STUDY TEXT:
============================================================
GPU Accelerated PCAP Filtering

This post is a part of a series. Click here for the previous post.

On my quest to build a GPU accelerated PCAP parser/filtering engine, I turn to CUDA, and explore Rust’s FFI capabilities.

In my last post I showed my “completed” GPU CSV parser. One of the biggest issues with my implementation was that rows that spanned multiple buffers weren’t correctly parsed. To solve this I would need to map two buffers per call and consider their logical concatenation by keeping track of the offset of the last line in the first buffer. This is a hack to work around the fact that there are limits on how big each buffer can be. Another issue is that implementing every operation on the GPU is probably not optimal - some operations, like the initial line count is probably more efficient on the CPU than the GPU.

Using CUDA instead of writing a compute shader

My experience so far has felt like I’ve been fighting against the tools and APIs provided. There’s a lot of boilerplate to just get code to run on the GPU, and even then I found myself facing a bit of boilerplate and complexity with using rust-gpu. For this phase of the project, I decided to use CUDA so I could focus on implementing parallel algorithms and improving my understanding of GPU architecture. However, I still wanted to use Rust for most of the non-GPU pieces. Working with Rust has been so much nicer than working with C++, and I’d like to continue honing my familiarity with Rust. I found this repo with an example of writing Rust code that links a CUDA kernel. I had to make a few tweaks to get it running on my system. Namely, I had to add .ccbin(false) to the cc::Build instance (omits the -ccbin flag to nvcc which lets nvcc select the best available compiler), and removed the -gencode flag (tells nvcc to determine the architecture and code automatically - for my purposes I don’t really care too much about compatibility with anything other than the hardware on this machine).

Parsing PCAPs

I found this link that explained the PCAP file format. This was super useful in helping my understand what the challenges of parsing PCAPs on the GPU would be. While running filters or extract data from captured packets might be embarrassingly parallel, actually finding the packets in the file is far from trivial. This is because there’s no global index for the offsets of packets in the file. The only way to determine where a packet starts and stops is by knowing where the previous packets begins, then reading the cap length field to know how many bytes were captured for that packet. This means that the only reliable way to find all offsets of packets is to start from the header and advance through every packet to build an index with the offset of every packet. Maybe it’s possible to do this in parallel with some constraints like maximum packet length, but I just don’t see a better way. It would be ideal for tcpdump itself to emit this index while it’s capturing the packets, but that’s out of scope for now. Building this index is pretty fast - even for very large captures that are several gigabytes in size.
============================================================
EXERCISE 1:
Answer these questions from the post on GPU PCAP filtering, each on its own line:
(a) What issue with the GPU CSV parser's rows does the post describe?
(b) Which flag did the author remove to get the CUDA example running?
(c) Which field is read to learn how many bytes were captured for a packet?
EXERCISE 2:
List the title and every section heading in the post on GPU PCAP filtering.
EXERCISE 3:
Output the passage of the post on GPU PCAP filtering from "On my quest" to "than the GPU.", word for word.
============================================================
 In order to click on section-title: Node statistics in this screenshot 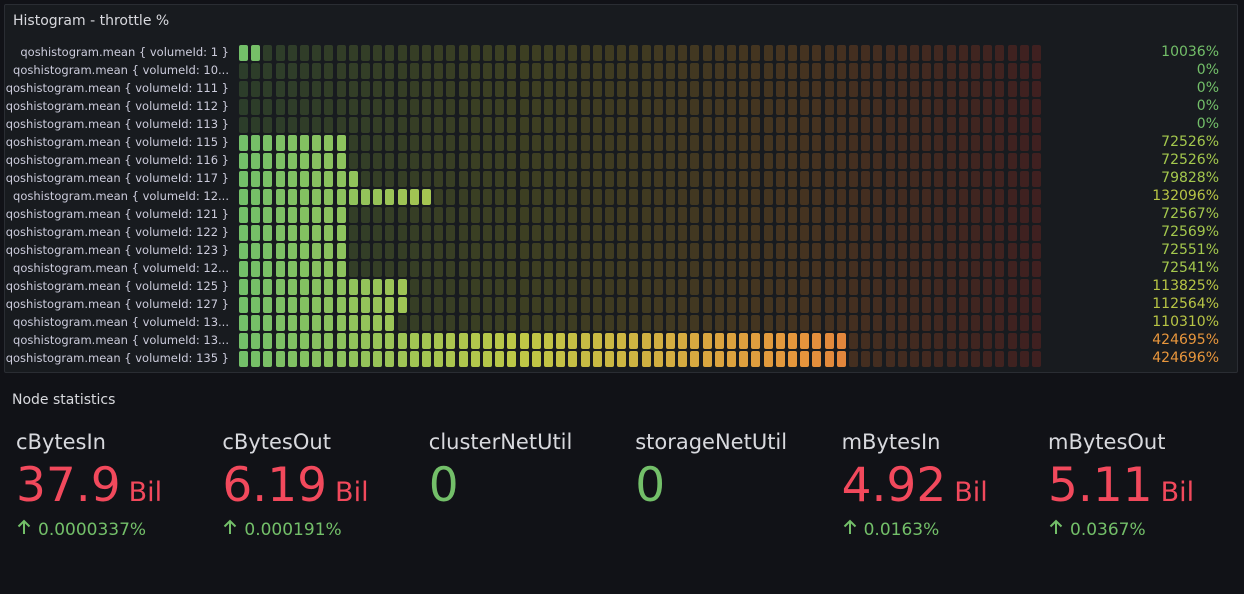, I will do `click(64, 400)`.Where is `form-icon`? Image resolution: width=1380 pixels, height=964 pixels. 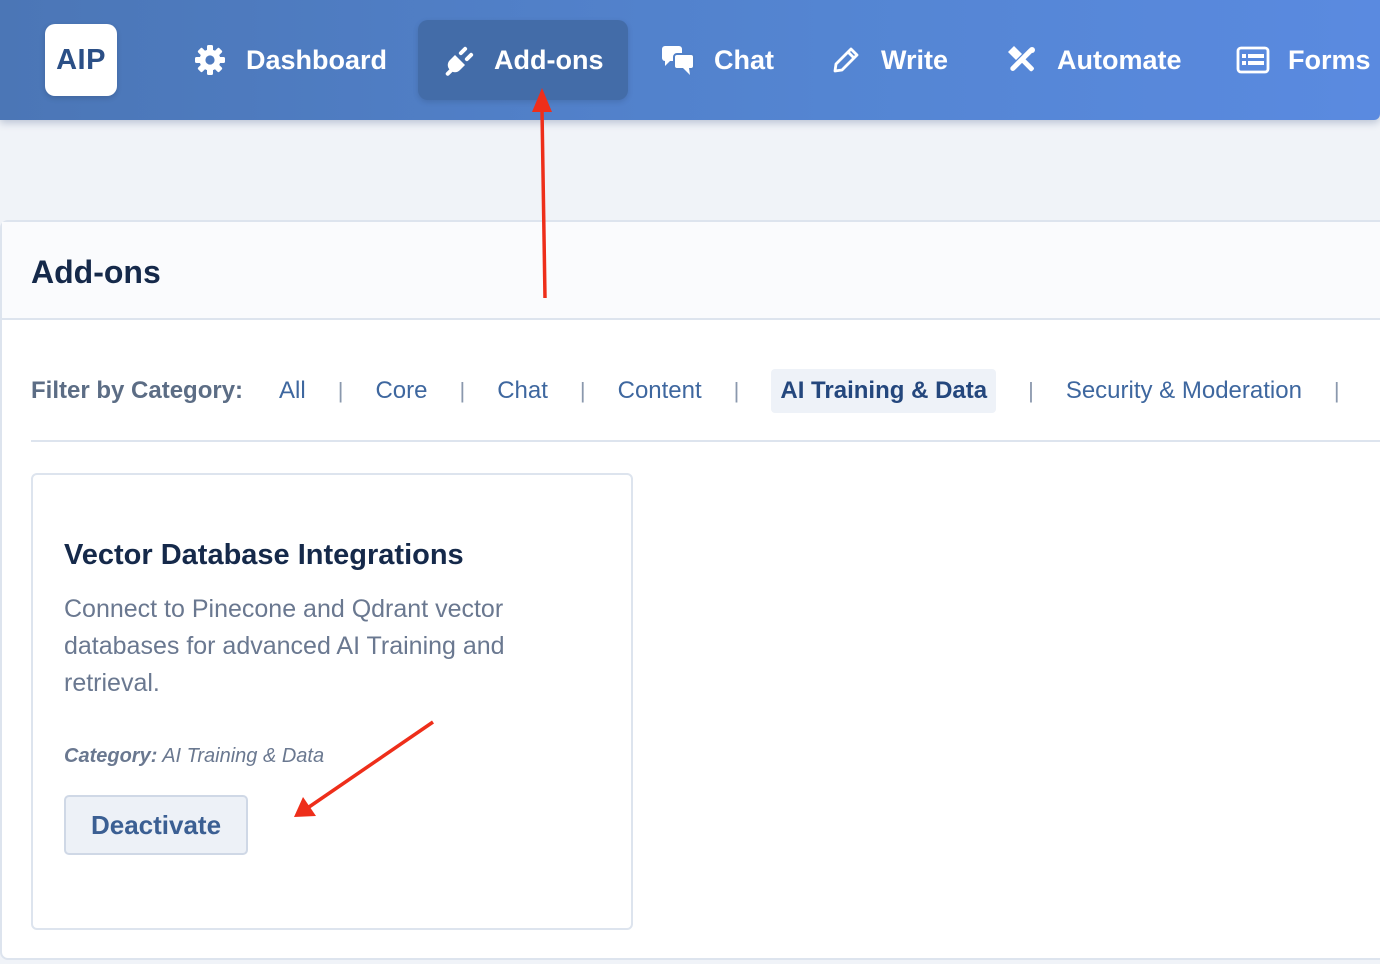 form-icon is located at coordinates (1253, 60).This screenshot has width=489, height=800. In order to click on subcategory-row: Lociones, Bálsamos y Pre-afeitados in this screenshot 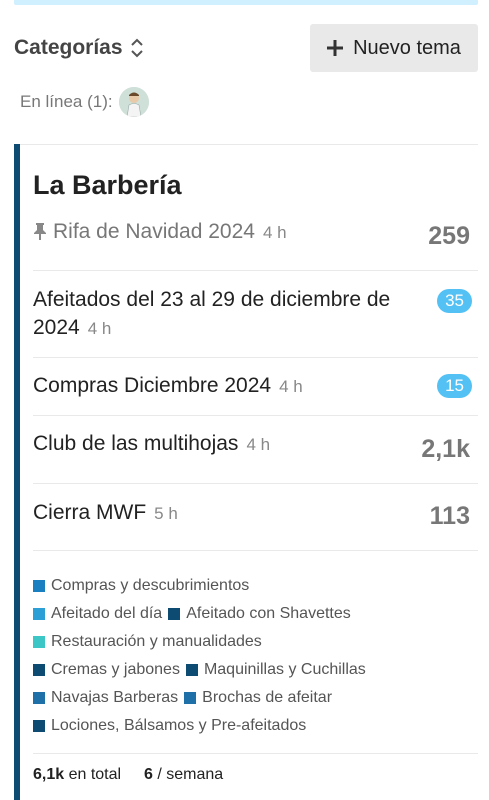, I will do `click(256, 726)`.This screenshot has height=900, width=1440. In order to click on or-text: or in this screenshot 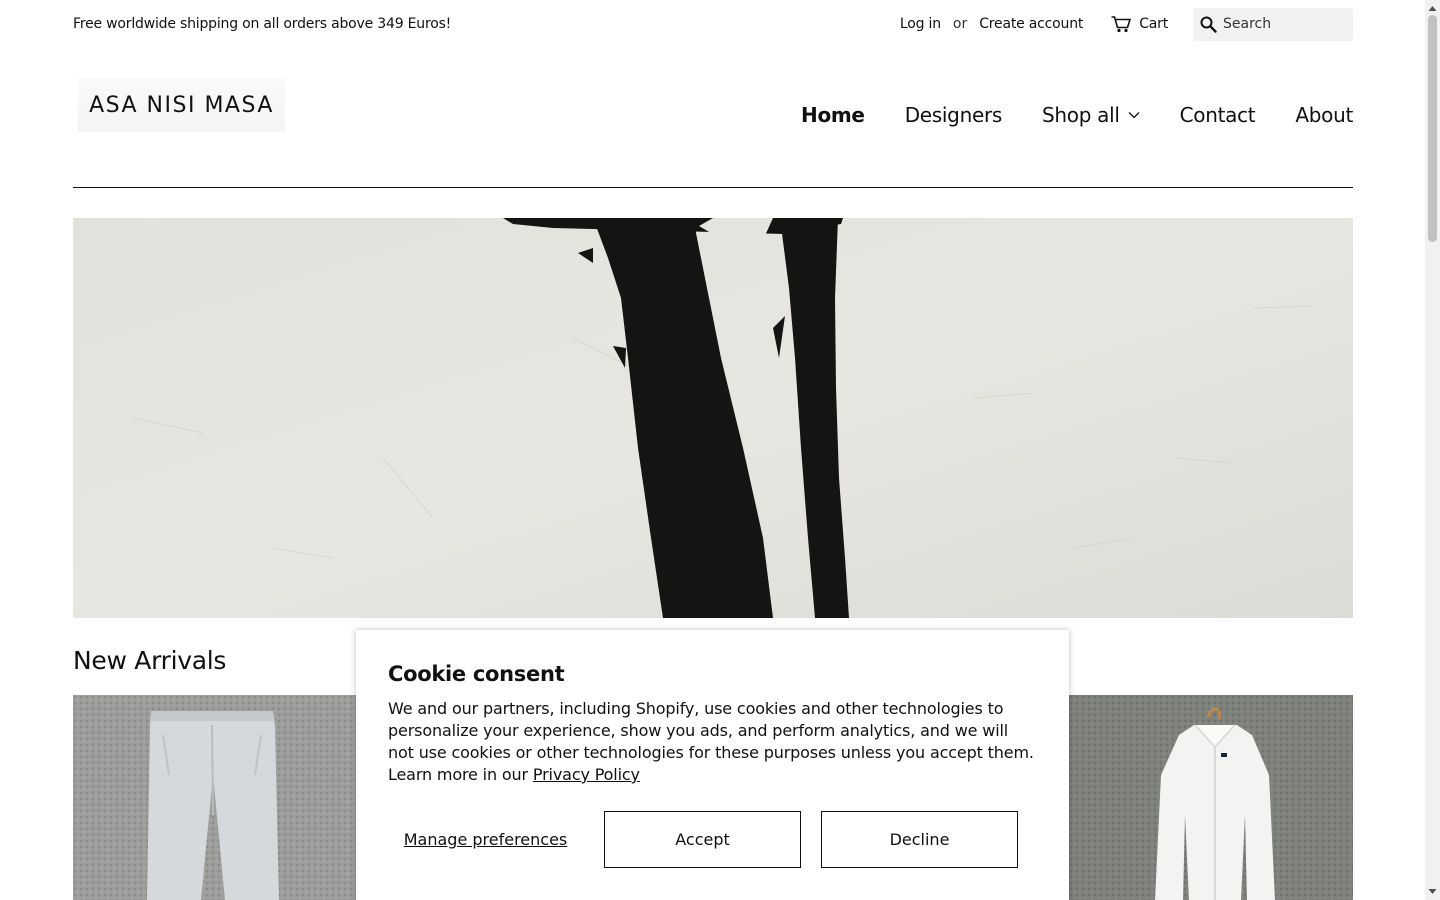, I will do `click(960, 24)`.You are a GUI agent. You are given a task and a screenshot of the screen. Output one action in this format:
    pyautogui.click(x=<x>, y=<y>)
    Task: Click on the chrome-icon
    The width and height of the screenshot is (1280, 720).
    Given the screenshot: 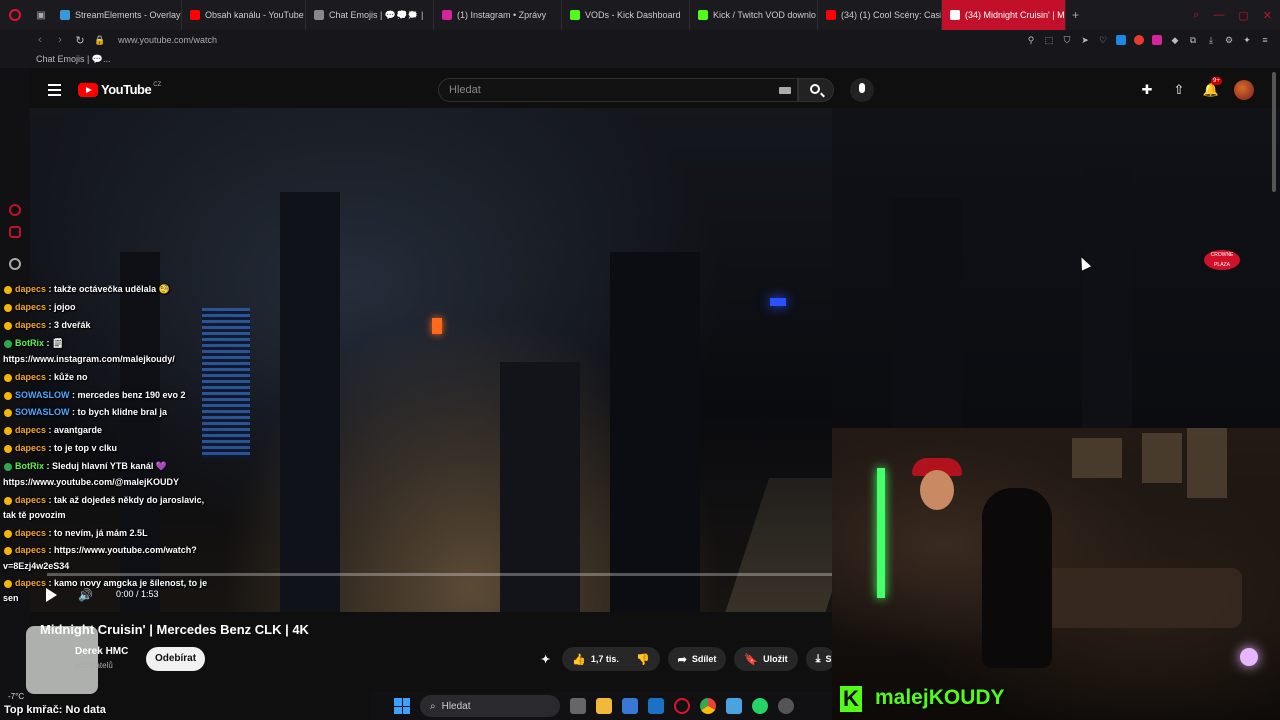 What is the action you would take?
    pyautogui.click(x=708, y=706)
     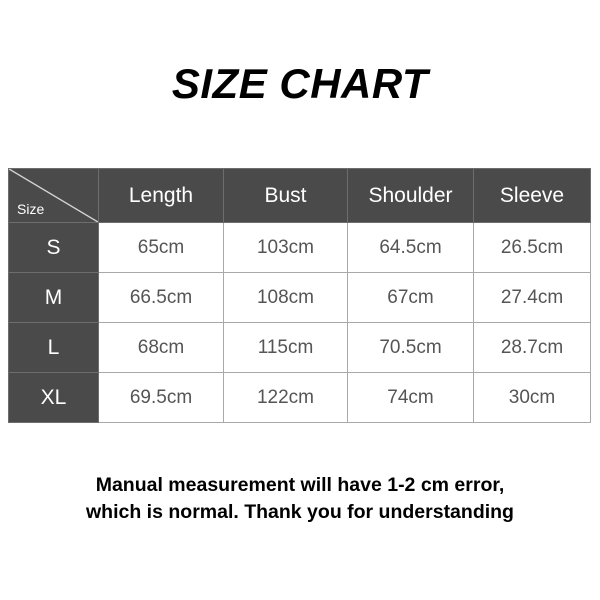 I want to click on cell-sleeve: 26.5cm, so click(x=532, y=248).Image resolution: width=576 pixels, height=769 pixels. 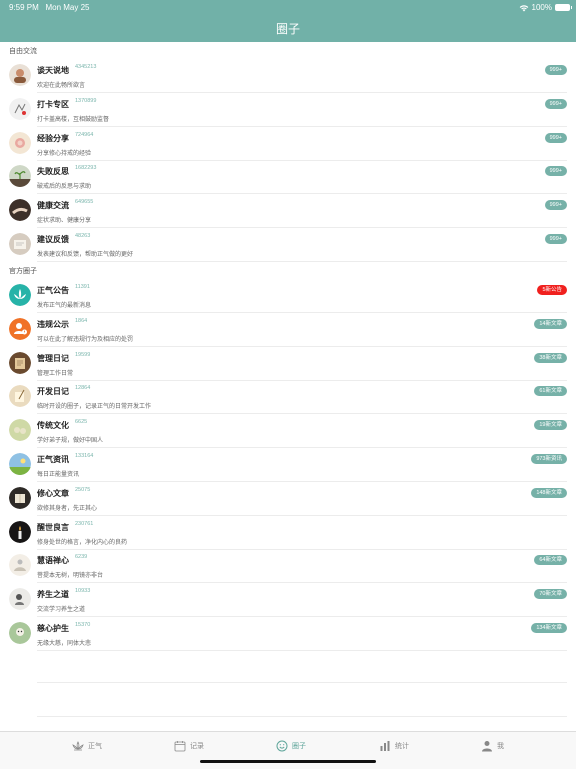 What do you see at coordinates (53, 172) in the screenshot?
I see `circle-title: 失败反思` at bounding box center [53, 172].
============================================================
YOUR RESPONSE 1:
(a) Rows that spanned multiple buffers weren't correctly parsed.
(b) The -gencode flag.
(c) The cap length field.

YOUR RESPONSE 2:
GPU Accelerated PCAP Filtering
Using CUDA instead of writing a compute shader
Parsing PCAPs

YOUR RESPONSE 3:
On my quest to build a GPU accelerated PCAP parser/filtering engine, I turn to CUDA, and explore Rust’s FFI capabilities.

In my last post I showed my “completed” GPU CSV parser. One of the biggest issues with my implementation was that rows that spanned multiple buffers weren’t correctly parsed. To solve this I would need to map two buffers per call and consider their logical concatenation by keeping track of the offset of the last line in the first buffer. This is a hack to work around the fact that there are limits on how big each buffer can be. Another issue is that implementing every operation on the GPU is probably not optimal - some operations, like the initial line count is probably more efficient on the CPU than the GPU.